Stephen Zuckerman, co-director of the health policy institute at the Urban Institute, said the change in payment method to hospital OPDs is reasonable.
“I think it was sort of a flaw in the payment method that was being exploited,” he said.
Zuckerman said it's not entirely clear how the budget deal would align with the permanent deal earlier this year that ended the need for an annual “doc fix” to increase physician payments.
The deal called for a 0.5% increase in payments for each of the next four years. With continued sequestration, however, it appears that doctors face a net decrease in compensation, he said.
“It's a little surprising,” he said. “I'm not sure people have thought this through.”
Thomas Nickels, executive vice president of government relations and public policy for the American Hospital Association, called the Medicare cuts in the deal irresponsible and urged lawmakers to strike the site-neutral provision for outpatient payments.
"This untested idea may endanger patient access to care, especially among patients who are sicker, the poor, minorities and seniors who often receive care in hospital outpatient departments," he said.
Medicare payments to OPDs have been a concern for years as prices for outpatient procedures continue to rise faster than other services.
A 2013 report from the Medicare Payment Advisory Commission found that Medicare was paying 141% more for a Level 2 echocardiogram in an outpatient setting as opposed to one performed in a physician's office.
“Payment variations across settings urgently need to be addressed because many services have been migrating from physicians' offices to the usually higher paid OPD setting, as hospital employment of physicians has grown,” the authors wrote. “This shift toward OPDs has resulted in higher program spending and beneficiary cost-sharing without significant changes in patient care.”
Maggie Elehwany, vice president of government affairs and policy for the National Rural Health Association, said the Medicare cuts are particularly harmful for already struggling rural hospitals.

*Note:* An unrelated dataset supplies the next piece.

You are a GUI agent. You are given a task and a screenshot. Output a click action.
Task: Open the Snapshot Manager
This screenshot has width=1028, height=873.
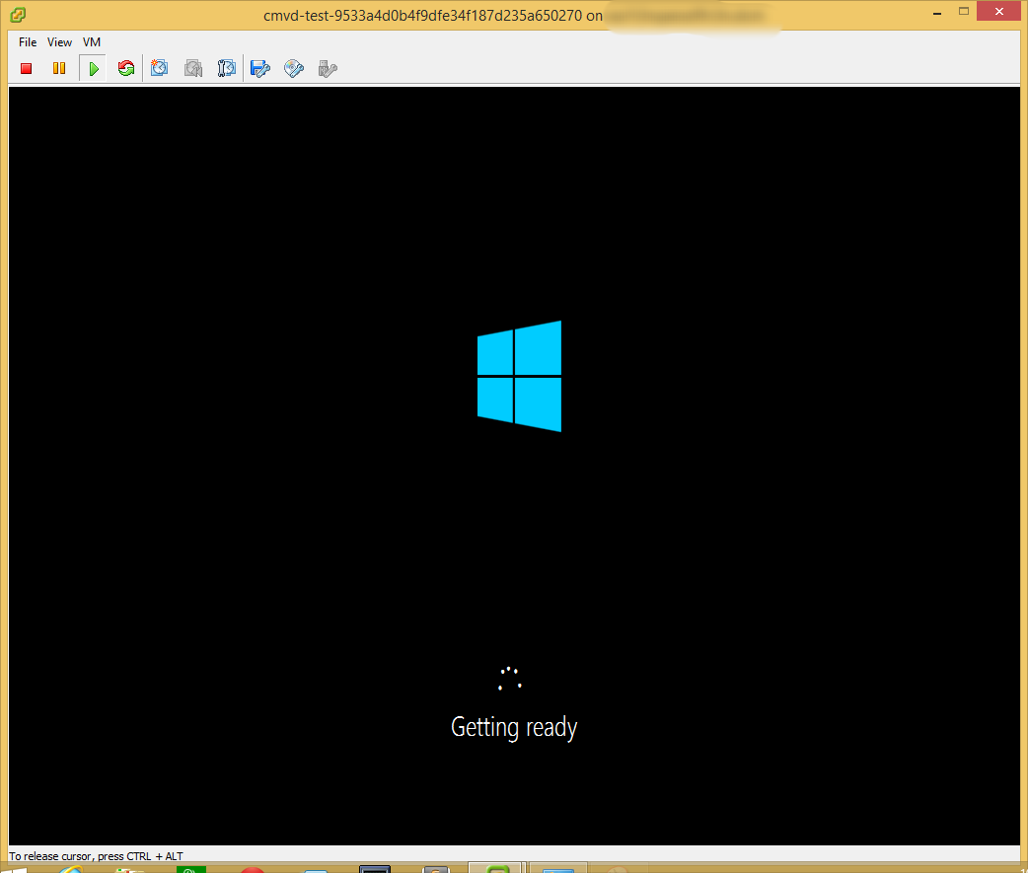click(227, 68)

“Nationwide we are experiencing an alarming and escalating number of rural hospital closures, which is creating a patient-access-to-care crisis,” she said. “To propose further cuts is unthinkable and will certainly mean more rural hospital closures.”
Another part of the proposal would extend the Medicare drug rebate program, in which manufacturers provide an additional generic drug rebate when a drug's cost rises faster than inflation.
Also, a large increase in premiums for the 30% of Medicare Part B beneficiaries who are not “held harmless” to rate increases higher than the cost of living adjustment would be avoided. The plan would create a new premium for those beneficiaries of $120, an increase of about $15 a month, which would be the amount paid by all beneficiaries if none were held harmless.
House Speaker John Boehner worked out this proposed budget privately with other congressional leaders, saying he wanted to push an agreement through before leaving the speakership Friday. Rep. Paul Ryan (R-Wis.), who is expected to take up the gavel, did not participate in the talks.
Hard-line House Republicans complained about being left out of the negotiations and said they may oppose the deal, but other conservatives and some Democrats voiced their overall approval.
“The bipartisan budget package unveiled last night represents real progress for hard-working families across the country,” said House Minority Leader Nancy Pelosi of California.
The budget side of the deal is aimed at undoing automatic spending cuts that are a byproduct of a 2011 budget and debt agreement, and the failure of Washington to subsequently tackle the government's fiscal woes.
The legislation would suspend the current $18.1 trillion debt limit through March 2017. The budget portion would increase the current "caps" on total agency spending by $50 billion in 2016 and $30 billion in 2017, offset by savings elsewhere in the budget. And it would permit about $16 billion to be added on top of that in 2016, classified as war funding, with a comparable boost in 2017.
GOP defense hawks are intent on reversing the automatic cuts and getting more money for the military. A key priority for Democrats is to boost domestic programs.